Logo

5. Hukuk Dairesi2022/5393 E. 2022/12253 K.

Yapay Zeka Özeti

Uyuşmazlık: Orman sınırları içinde kalan ve tapu kaydı iptal edilen taşınmaz nedeniyle uğranılan zararın tazmini davasında, zararın tespiti için hangi tarihin esas alınacağı hususunda yaşanan uyuşmazlık.

Gerekçe ve Sonuç: Tapu iptali ve Hazine adına tescil kararının kesinleşme tarihi yerine, dava tarihinin esas alınarak taşınmazın değerinin belirlenmesi gerektiği gözetilerek yerel mahkeme kararının bozulmasına karar verilmiştir.

Karar Metni

"İçtihat Metni"

MAHKEMESİ : Sakarya Bölge Adliye Mahkemesi 3. Hukuk Dairesi

İLK DERECE

MAHKEMESİ : Kocaali Asliye Hukuk Mahkemesi

Taraflar arasında görülen davanın yapılan yargılaması sonucunda; ilk derece mahkemesince verilen kararın istinaf incelemesi üzerine bölge adliye mahkemesinin yukarıda gün ve sayıları yazılı hükmünün Yargıtay’ca incelenmesi taraf vekillerince istenilmiş olmakla, dosyadaki belgeler okunup uyuşmazlık anlaşıldıktan sonra gereği görüşülüp düşünüldü:

- K A R A R -

Dava, çekişmeli taşınmazın kesinleşen orman tahdidi içinde kaldığından, tapu kaydının mahkeme kararı ile iptal edilmesi nedeniyle uğranılan zararın 4721 sayılı TMK'nın 1007. maddesi uyarınca tazmini istemine ilişkindir.

İlk derece mahkemesince davanın kabulüne ilişkin olarak verilen karara karşı, taraf vekilleri tarafından yapılan istinaf başvurusunun Sakarya Bölge Adliye Mahkemesi 3. Hukuk Dairesince esastan reddine karar verilmiş olup; hüküm, taraf vekillerince temyiz edilmiştir.

Aşağıda açıklanan gerekçelerle Sakarya Bölge Adliye Mahkemesi 3. Hukuk Dairesinin esastan ret kararı kaldırıldıktan sonra, Kocaali Asliye Hukuk Mahkemesinin 2020/98 Esas - 2021/398 Karar sayılı kararının incelenmesinde;

Dosyada bulunan kanıt ve belgelere, kararın dayandığı gerekçelere göre; dava konusu ... İli, ... İlçesi, ... Köyü, 104 ada, 4 parsel sayılı 13.653,24 m² yüzölçümlü taşınmazın Hazine tarafından açılan dava sonucunda Kocaali Asliye Hukuk Mahkemesinin 2010/168 Esas, 2012/368 Karar sayılı ilamı ile tapu kaydının iptali ile orman vasfıyla Hazine adına tesciline karar verildiği, kararın taraflarca temyiz edilmeyerek 16.07.2014 tarihinde kesinleştiği, eldeki davanın 19.03.2020 tarihinde 10 yıllık zamanaşımı süresi içerisinde açıldığı anlaşılmaktadır.

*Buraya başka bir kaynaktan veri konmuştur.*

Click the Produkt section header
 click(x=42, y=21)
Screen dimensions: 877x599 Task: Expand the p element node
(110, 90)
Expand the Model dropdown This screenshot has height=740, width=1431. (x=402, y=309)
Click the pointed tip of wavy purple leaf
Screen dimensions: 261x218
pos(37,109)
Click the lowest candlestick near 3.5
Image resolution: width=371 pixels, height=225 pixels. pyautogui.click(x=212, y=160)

Arsa niteliğindeki dava konusu taşınmaza emsal karşılaştırması yapılarak değer biçilmesinde ve taşınmazın gerçek bedelinin TMK'nın 1007. maddesi gereğince davalı Hazine'den tahsiline karar verilmesinde yöntem itibarıyla bir isabetsizlik görülmemiştir.

Bu nedenle davalı Hazine vekilinin temyiz itirazları yerinde değildir.

Davacılar vekilinin temyizine gelince;

Dairemizin yerleşik içtihatları gereği, dava konusu taşınmazın değeri belirlenirken dava tarihine göre değerlendirme yapılması gerekirken, tapu kaydının iptali ile Hazine adına tesciline ilişkin kararın kesinleşme tarihi esas alınarak değer belirleyen bilirkişi raporuna göre hüküm kurulması,

Doğru görülmemiştir.

Davacılar vekilinin temyiz itirazları yerinde olduğundan Kocaali Asliye Hukuk Mahkemesinin 2020/98 Esas - 2021/398 Karar sayılı hükmünün HMK’nın 371. maddesi uyarınca BOZULMASINA, peşin alınan temyiz harcının istenildiğinde iadesine, 19/09/2022 tarinde oy birliğiyle karar verildi.